**Extracted material**
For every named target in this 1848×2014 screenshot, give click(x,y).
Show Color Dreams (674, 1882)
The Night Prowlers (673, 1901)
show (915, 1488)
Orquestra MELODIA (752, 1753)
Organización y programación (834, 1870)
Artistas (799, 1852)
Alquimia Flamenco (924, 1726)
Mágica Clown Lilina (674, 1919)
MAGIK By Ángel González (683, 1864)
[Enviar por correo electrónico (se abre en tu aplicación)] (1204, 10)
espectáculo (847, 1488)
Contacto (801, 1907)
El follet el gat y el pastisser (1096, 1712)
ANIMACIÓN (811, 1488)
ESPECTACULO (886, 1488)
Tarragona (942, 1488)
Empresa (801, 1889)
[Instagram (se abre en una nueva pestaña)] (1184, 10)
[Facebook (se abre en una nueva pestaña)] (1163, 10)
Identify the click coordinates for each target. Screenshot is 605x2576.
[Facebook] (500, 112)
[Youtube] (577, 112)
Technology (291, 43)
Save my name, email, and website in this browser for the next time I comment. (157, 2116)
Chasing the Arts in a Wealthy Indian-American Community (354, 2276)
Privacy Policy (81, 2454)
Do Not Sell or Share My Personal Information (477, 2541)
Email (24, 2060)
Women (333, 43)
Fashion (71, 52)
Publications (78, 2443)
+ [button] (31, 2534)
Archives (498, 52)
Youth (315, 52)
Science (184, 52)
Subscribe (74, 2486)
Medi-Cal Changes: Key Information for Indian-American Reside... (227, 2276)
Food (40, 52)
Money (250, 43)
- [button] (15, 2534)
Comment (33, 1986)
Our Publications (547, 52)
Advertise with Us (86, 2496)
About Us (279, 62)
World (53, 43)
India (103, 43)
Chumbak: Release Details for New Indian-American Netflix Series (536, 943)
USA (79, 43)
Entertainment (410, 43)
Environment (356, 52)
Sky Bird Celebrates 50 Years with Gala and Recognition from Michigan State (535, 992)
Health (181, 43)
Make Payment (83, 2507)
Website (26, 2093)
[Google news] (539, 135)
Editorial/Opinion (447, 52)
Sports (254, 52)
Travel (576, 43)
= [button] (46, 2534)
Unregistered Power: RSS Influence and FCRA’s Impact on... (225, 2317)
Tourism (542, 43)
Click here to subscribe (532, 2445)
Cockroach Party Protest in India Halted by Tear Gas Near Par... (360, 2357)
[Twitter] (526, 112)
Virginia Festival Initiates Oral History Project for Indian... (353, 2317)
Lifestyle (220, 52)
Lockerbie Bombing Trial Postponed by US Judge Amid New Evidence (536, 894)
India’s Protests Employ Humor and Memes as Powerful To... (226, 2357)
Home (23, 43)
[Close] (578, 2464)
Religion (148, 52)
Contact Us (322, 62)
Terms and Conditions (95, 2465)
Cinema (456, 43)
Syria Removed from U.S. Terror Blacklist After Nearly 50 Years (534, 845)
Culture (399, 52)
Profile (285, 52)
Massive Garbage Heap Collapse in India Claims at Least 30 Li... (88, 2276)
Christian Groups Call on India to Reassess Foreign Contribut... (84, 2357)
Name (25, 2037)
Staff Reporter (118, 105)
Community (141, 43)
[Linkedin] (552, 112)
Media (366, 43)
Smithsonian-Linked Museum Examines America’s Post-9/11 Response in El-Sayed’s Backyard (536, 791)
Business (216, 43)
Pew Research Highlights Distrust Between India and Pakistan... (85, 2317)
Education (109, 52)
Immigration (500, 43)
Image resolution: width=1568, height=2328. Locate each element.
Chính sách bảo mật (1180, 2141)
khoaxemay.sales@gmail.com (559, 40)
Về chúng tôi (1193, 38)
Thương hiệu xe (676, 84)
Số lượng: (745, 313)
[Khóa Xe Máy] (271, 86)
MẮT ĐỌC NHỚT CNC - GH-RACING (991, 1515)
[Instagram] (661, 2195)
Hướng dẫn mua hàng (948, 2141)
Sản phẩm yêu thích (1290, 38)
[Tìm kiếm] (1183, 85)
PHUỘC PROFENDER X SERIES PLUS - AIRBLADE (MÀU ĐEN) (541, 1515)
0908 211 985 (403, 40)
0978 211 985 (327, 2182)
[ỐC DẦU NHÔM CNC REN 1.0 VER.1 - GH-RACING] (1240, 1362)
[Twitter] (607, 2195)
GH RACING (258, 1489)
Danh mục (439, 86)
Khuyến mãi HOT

**Your assignment**
Both end lines included, restate word for word the lines above from the line with "ESPECTACULO (886, 1488)" to the line with "Health (181, 43)", and nothing else.

**Exercise answer**
ESPECTACULO (886, 1488)
Tarragona (942, 1488)
Empresa (801, 1889)
[Instagram (se abre en una nueva pestaña)] (1184, 10)
[Facebook (se abre en una nueva pestaña)] (1163, 10)
Identify the click coordinates for each target. Screenshot is 605x2576.
[Facebook] (500, 112)
[Youtube] (577, 112)
Technology (291, 43)
Save my name, email, and website in this browser for the next time I comment. (157, 2116)
Chasing the Arts in a Wealthy Indian-American Community (354, 2276)
Privacy Policy (81, 2454)
Do Not Sell or Share My Personal Information (477, 2541)
Email (24, 2060)
Women (333, 43)
Fashion (71, 52)
Publications (78, 2443)
+ [button] (31, 2534)
Archives (498, 52)
Youth (315, 52)
Science (184, 52)
Subscribe (74, 2486)
Medi-Cal Changes: Key Information for Indian-American Reside... (227, 2276)
Food (40, 52)
Money (250, 43)
- [button] (15, 2534)
Comment (33, 1986)
Our Publications (547, 52)
Advertise with Us (86, 2496)
About Us (279, 62)
World (53, 43)
India (103, 43)
Chumbak: Release Details for New Indian-American Netflix Series (536, 943)
USA (79, 43)
Entertainment (410, 43)
Environment (356, 52)
Sky Bird Celebrates 50 Years with Gala and Recognition from Michigan State (535, 992)
Health (181, 43)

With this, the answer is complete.